We should consider the impact of medication on the alteration of gut microbiota, especially PPI. Since most AF patients took PPI for the prevention of esophageal ulcers before ablation, we could not match PPI administration between control subjects and AF patients. Oral administration of PPI alters gut microbiota [30] and reduces its richness and diversity. PPI use reduces the intragastric acid concentration and impairs the bactericidal effect of pharyngeal bacteria. Consequently, the Lactobacillales order, and particularly genus Streptococcus, is more abundant in PPI users, as is Parabacteroides. It is unclear whether Streptococcus and Parabacteroides abundance in AF patients was affected by PPI.

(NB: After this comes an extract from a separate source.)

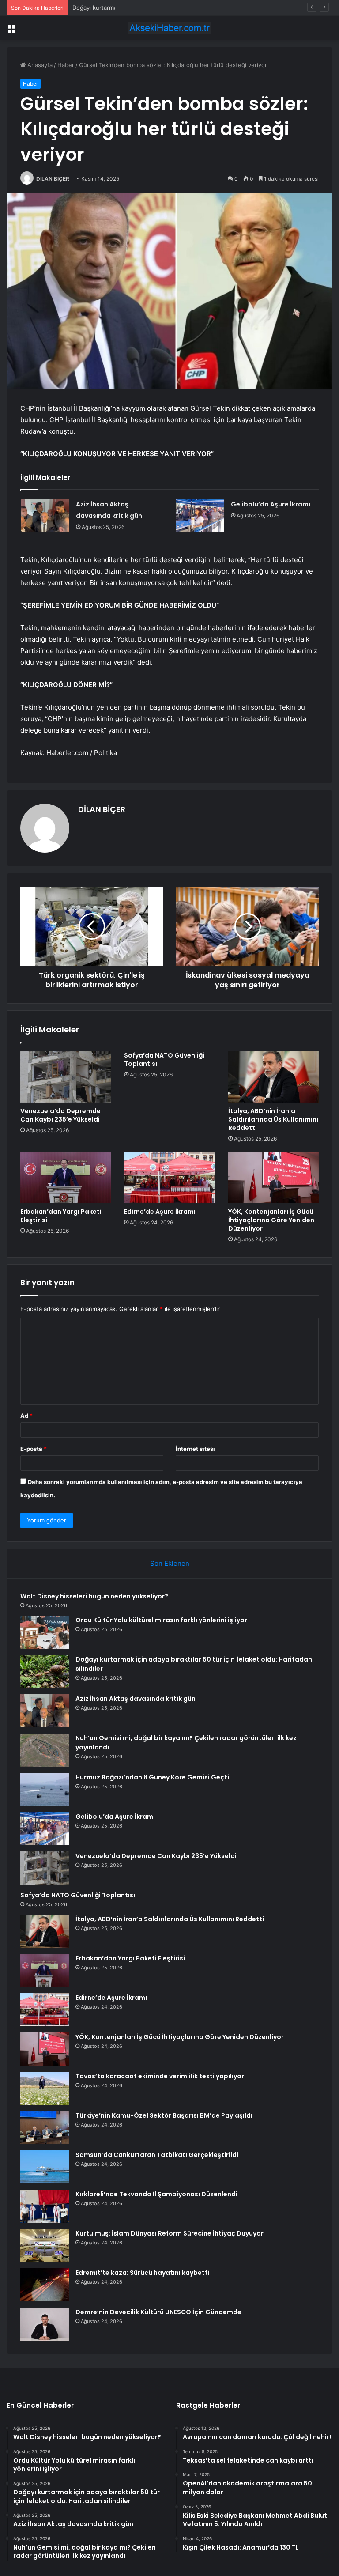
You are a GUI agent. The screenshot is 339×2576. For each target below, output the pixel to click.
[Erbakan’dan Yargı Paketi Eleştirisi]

The present study had several limitations. First, the number of patients was small; therefore, larger studies are warranted to verify our observations. Second, the residential locations of the AF patients differed from those of control subjects, and we cannot exclude the influence of regional differences. In addition, the absence of AF in control subjects was determined only through self-assessment questionnaires of anamnesis and drug uses; therefore, we could not exclude subclinical AF in control subjects. Finally, medication should be considered a confounding factor; however, we could not completely match the medication between the two groups.

Nevertheless, our results indicated that gut microbial composition was altered in AF patients. In addition, alteration of gut microbiota was possibly related to dietary composition. A prospective cohort study is needed to identify whether the alteration of gut microbiota involves the etiology of AF.